● **TEXT SECTION**
How to read big csv file? - haskell

I trying to read a big csv file by haskell, and generate the word count by each column.
This more than 4M rows in the file.
So I choice read a block and get the word count each time(5k rows one block).
And than sum it together.
When I test the function with 12000 rows and 120000 rows the time increase almost linear.
But When read 180000 rows, run time exceeds more than four times.
I think it because the memory is not enough,swap with disk make the function much slower.
I had write my code as map/reduce style,But how to make the haskell don't hold all data in memory?
The blow is my code and profiling result.
import Data.Ord
import Text.CSV.Lazy.String
import Data.List
import System.IO
import Data.Function (on)
import System.Environment
splitLength = 5000
mySplit' [] = []
mySplit' xs = [x] ++ mySplit' t
where
x = take splitLength xs
t = drop splitLength xs
getBlockCount::Ord a => [[a]] -> [[(a,Int)]]
getBlockCount t = map
(map (\x -> ((head x),length x))) $
map group $ map sort $ transpose t
foldData::Ord a=> [(a,Int)]->[(a,Int)]->[(a,Int)]
foldData lxs rxs = map combind wlist
where
wlist = groupBy ((==) `on` fst) $ sortBy (comparing fst) $ lxs ++ rxs
combind xs
| 1==(length xs) = head xs
| 2 ==(length xs) = (((fst . head) xs ), ((snd . head) xs)+((snd . last) xs))

● **GIVEN REQUEST 1**
Copy the Haskell CSV post word for word, between "How to read" and "than four times.", inclusive.
● **GIVEN REQUEST 2**
Answer these questions from the Haskell CSV post:
(a) How many rows does the file contain?
(b) What value is assigned to splitLength in the code?
(c) Which module whose name includes "Lazy" does the code import?
● **GIVEN REQUEST 3**
Translate this sentence from the Haskell CSV post into Spanish: "When I test the function with 12000 rows and 120000 rows the time increase almost linear."

● **SUPPLIED MATERIAL**
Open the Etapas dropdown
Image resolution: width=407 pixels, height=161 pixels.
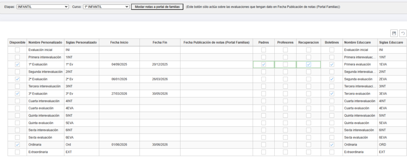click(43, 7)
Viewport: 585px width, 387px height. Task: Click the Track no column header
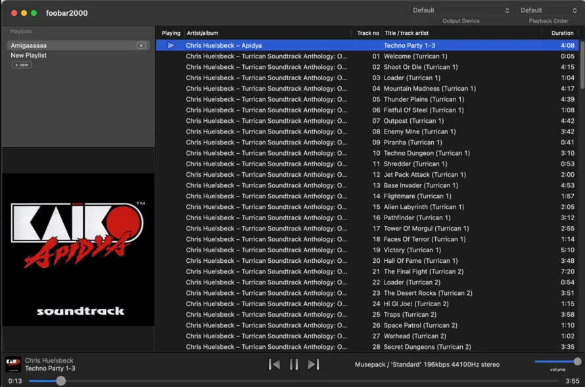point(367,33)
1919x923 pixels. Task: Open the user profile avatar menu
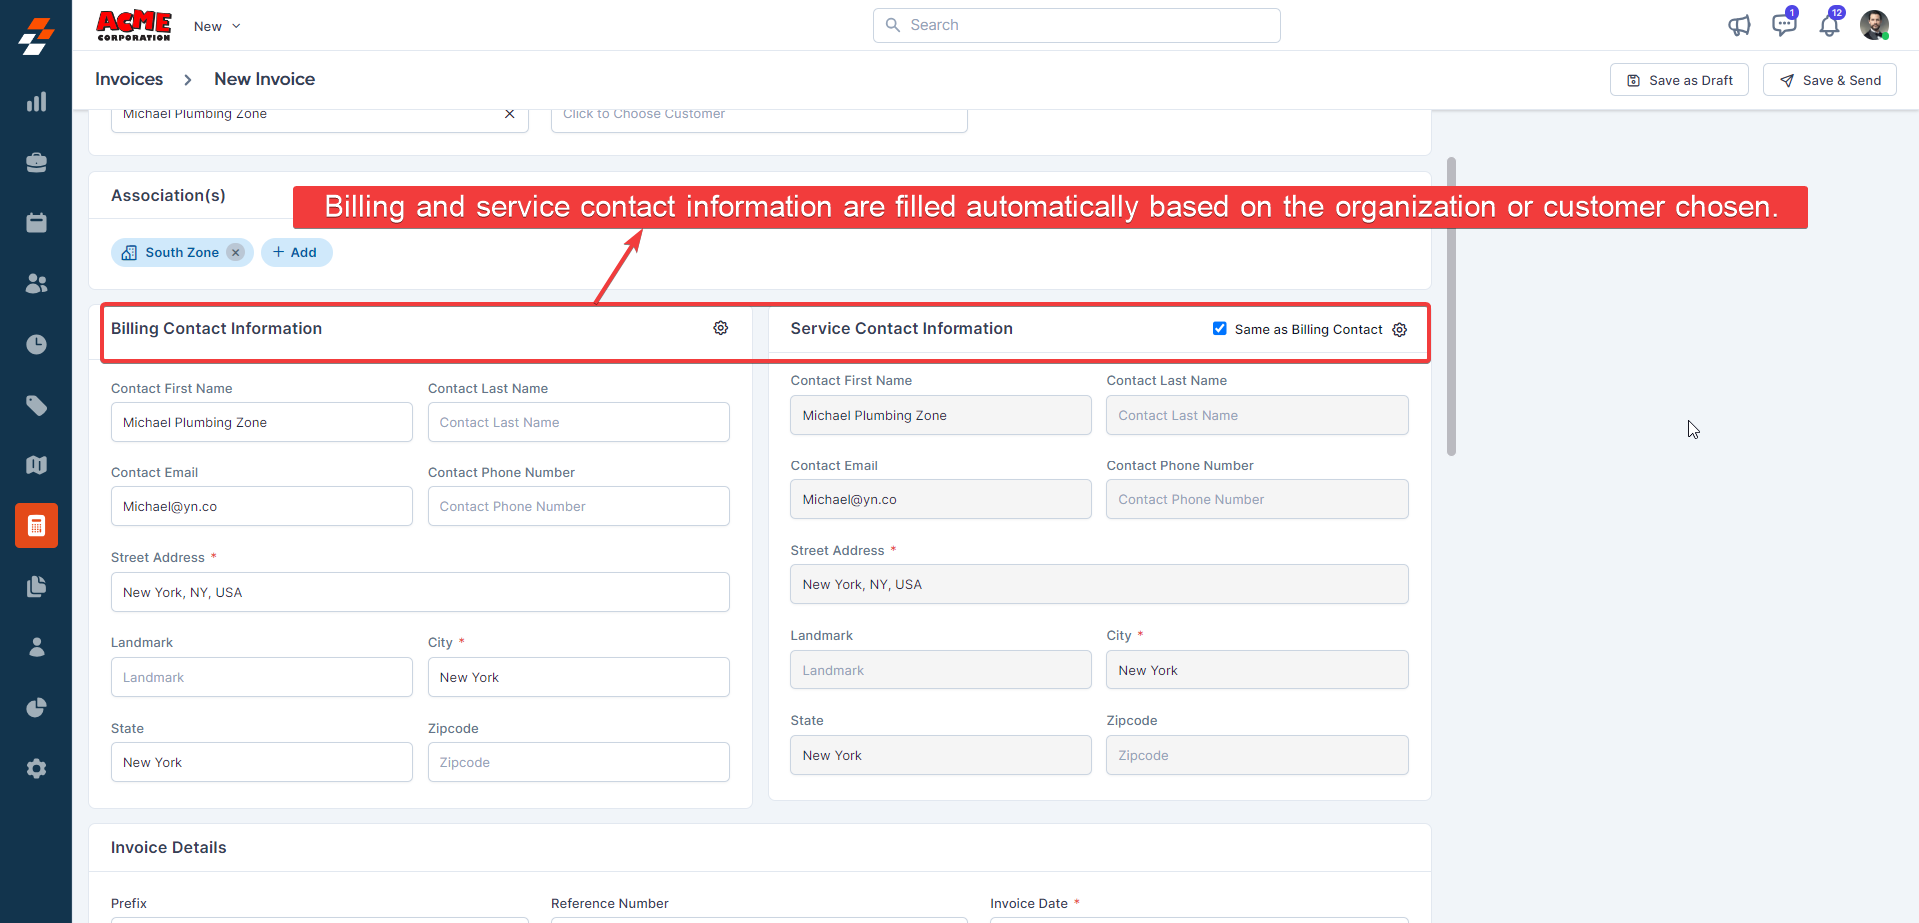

● **WORKED ANSWER 1**
How to read big csv file? - haskell

I trying to read a big csv file by haskell, and generate the word count by each column.
This more than 4M rows in the file.
So I choice read a block and get the word count each time(5k rows one block).
And than sum it together.
When I test the function with 12000 rows and 120000 rows the time increase almost linear.
But When read 180000 rows, run time exceeds more than four times.

● **WORKED ANSWER 2**
(a) More than 4M rows.
(b) 5000.
(c) Text.CSV.Lazy.String.

● **WORKED ANSWER 3**
Cuando pruebo la función con 12000 filas y 120000 filas, el tiempo aumenta de forma casi lineal.